2026 Women’s Heart Health Summit Agenda
Hear from one of the nation’s top cardiologists and heart health innovators on where women’s heart health stands today and where we need to take it next, together.
Artificial intelligence could transform women’s heart health, enabling earlier detection, sharper risk prediction, and more personalized care at scale. But AI is only as strong as the data behind it. In a field long shaped by male-dominated research, clinical trials, and leadership, women’s cardiovascular health and unique risks have been seriously overlooked. This panel will examine both the opportunity and the risk: how AI can drive real progress in women’s heart health equity — but only if it is built on inclusive data, gender-specific science, and a deliberate effort to close longstanding gaps in cardiovascular care.
Many women still aren’t aware of the direct connections between pregnancy and heart health. Cardiologist Simin Lee, CEO and Co-founder at Systole Health, will break down what every woman needs to know.

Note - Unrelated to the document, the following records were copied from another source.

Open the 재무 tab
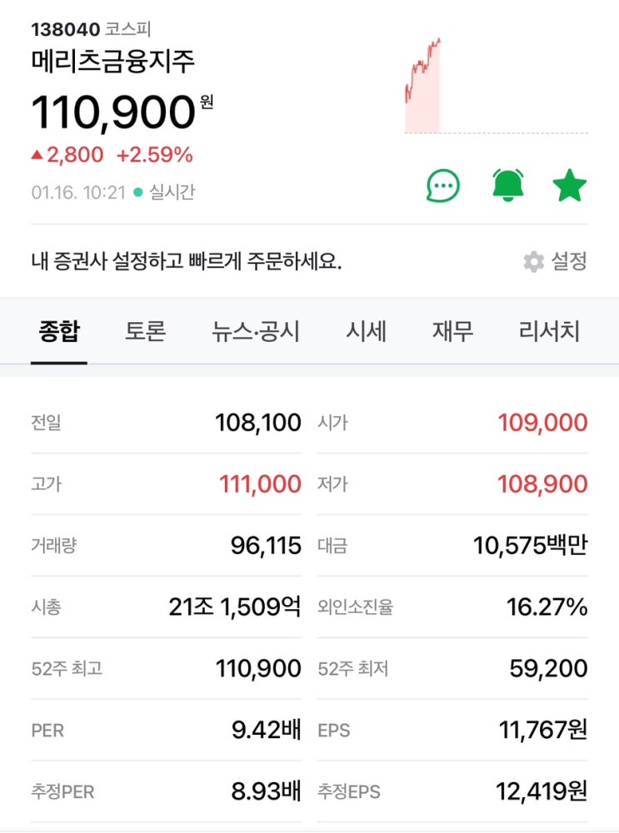The height and width of the screenshot is (833, 619). tap(452, 331)
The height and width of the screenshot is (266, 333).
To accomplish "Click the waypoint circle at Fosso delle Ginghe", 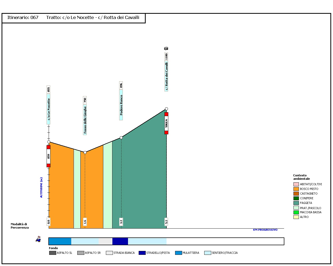I will (x=85, y=152).
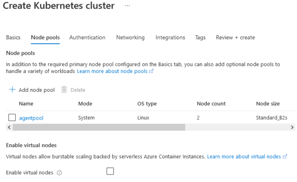Click the trash can Delete icon
The height and width of the screenshot is (182, 297).
(x=64, y=90)
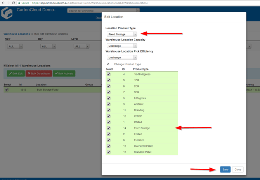Open the Row filter dropdown
This screenshot has width=260, height=180.
coord(15,46)
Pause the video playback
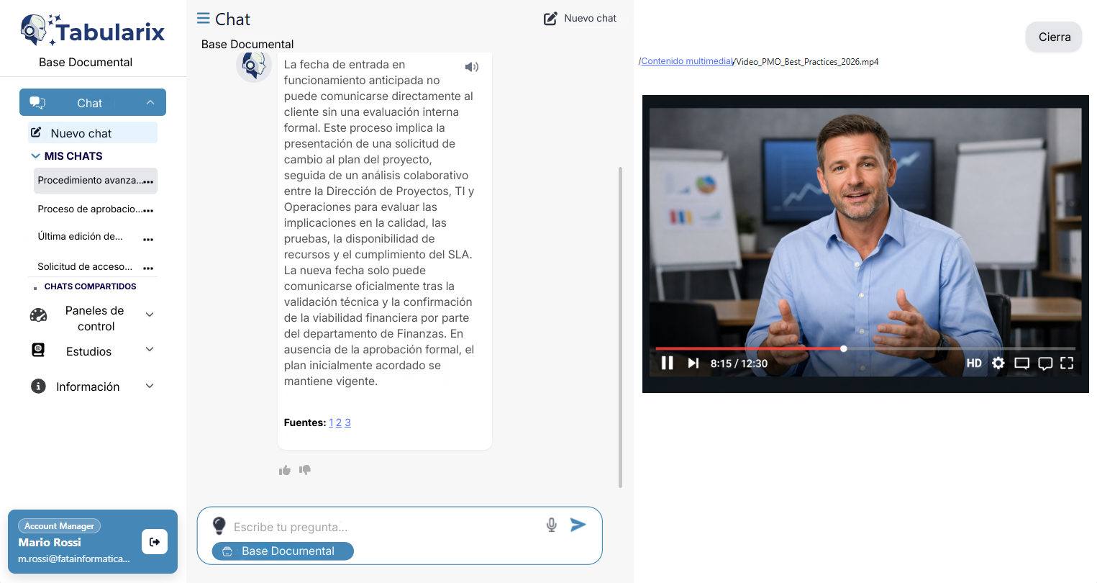1097x583 pixels. coord(667,363)
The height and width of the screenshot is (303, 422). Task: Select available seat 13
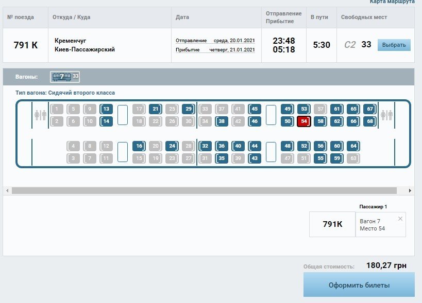[x=106, y=109]
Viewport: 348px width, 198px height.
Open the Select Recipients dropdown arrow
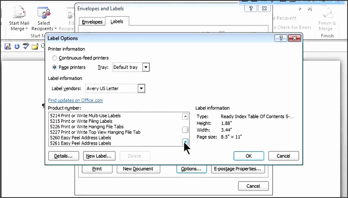(x=56, y=29)
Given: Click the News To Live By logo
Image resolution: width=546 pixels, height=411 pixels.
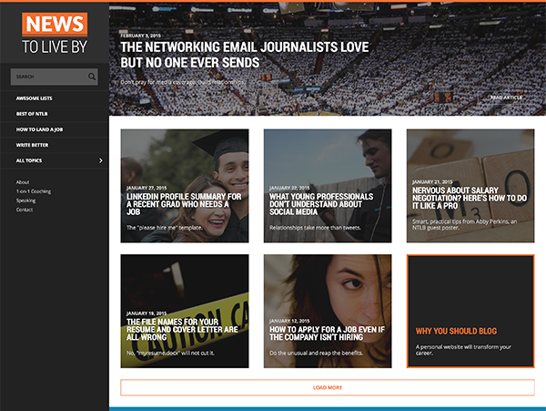Looking at the screenshot, I should (x=54, y=36).
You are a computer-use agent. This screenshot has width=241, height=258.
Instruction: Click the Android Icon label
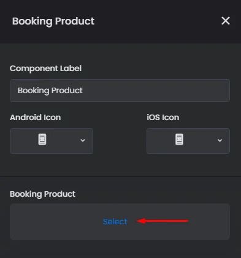click(36, 118)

This panel brings together health plan leaders from diverse states to examine the distinct heart health challenges facing women in their populations. Panelists will explore both the differences and commonalities across regions, share strategies that are driving measurable improvements in outcomes, and discuss how targeted interventions can lower costs at the state level. With heart disease remaining the leading health risk for women nationwide, this conversation will spotlight what it takes to move the needle at scale.
Menopause is finally getting long-overdue attention, yet its impact on cardiovascular risk remains overlooked. This panel will explore why menopause represents a critical window for identifying and managing long-term heart health risk, and why traditional screening and prevention strategies often fall short for midlife women. Panelists will discuss what health plans and providers can do differently — from education to earlier risk detection — to ensure women’s hearts aren’t left out of the menopause moment.
Latina women face disproportionately high risks related to cardiovascular disease while often remaining overlooked in traditional heart health conversations, research, and care delivery models. From delayed diagnoses and under-recognized symptoms to barriers in preventive care, trust, language access, and culturally responsive education, the Latina heart health gap reflects broader inequities across healthcare systems and social determinants of health.
“Closing the Latina Heart Health Gap” will bring together leaders in community health, culturally grounded care, and health innovation to explore practical strategies for advancing equity in cardiovascular health for Latina communities. Panelists will discuss the importance of culturally responsive outreach, trusted community partnerships, health literacy, technology-enabled solutions, and community-centered models of care that better meet women where they are.
Through perspectives spanning grassroots advocacy, digital health innovation, and community empowerment, the conversation will examine what it will take to build more equitable systems of prevention, diagnosis, engagement, and long-term support for Latina women. Attendees will leave with a deeper understanding of the challenges shaping Latina heart health outcomes and actionable insights into how cross-sector collaboration can help close these gaps.
- Advocacy Workgroup | Making women’s heart health a national priority
Led by: Liz Powell, G2G Consulting & Women’s Health Advocates - Clinical Workgroup | Increasing representation of women in cardiology and in clinical leadership
Led by: Dr. Malissa Wood, Women as One - Benefits Workgroup | Making the business case for women's heart health
Led by: Betsy Nota-Kirby and Lisa Comerose, Marsh McLennan Agency - Mental Health Workgroup | How protecting our mental health supports our heart health
Led by: Dr. Kiki Fehling, Psychologist, Author, and DBT Expert - Innovation Workgroup | Building technology to empower women in menopause
Led by: Michal Gutman and Wendy Nguyen, Hello Heart
When your job runs on deadlines, night shifts, and physical demands, “take care of your heart” can feel like advice written for someone else. This panel brings labor and health leaders together to talk honestly about how blue-collar work shapes cardiovascular risk, from disrupted sleep and recovery to higher rates of tobacco use and other risk behaviors. We’ll explore what resources workers and their families actually need, and why this conversation is urgent as more women enter traditionally male-dominated fields like construction—where recognizing women’s symptoms and risks can be the difference between brushing it off and getting care in time.
High-achieving women are often recognized for their resilience, competence, and ability to manage complexity—both professionally and personally. Many of these women also serve as the de facto Family Chief Medical Officer: coordinating care, navigating healthcare systems, interpreting medical information, and advocating for the health of their families. This presentation explores how high achievement, caregiving responsibility, and sustained stress intersect to influence women’s heart health. Drawing on public health research, healthcare system design, and lived experience, the session reframes caregiving and cognitive load as structural risk factors rather than personal shortcomings.
As funding for women’s health research and national initiatives face increasing uncertainty, the need for sustained focus on women’s cardiovascular health has never been greater. This discussion will examine how researchers, health systems, industry, and advocates can help safeguard progress, attract new investment, and ensure women’s heart health remains a national priority in the years ahead.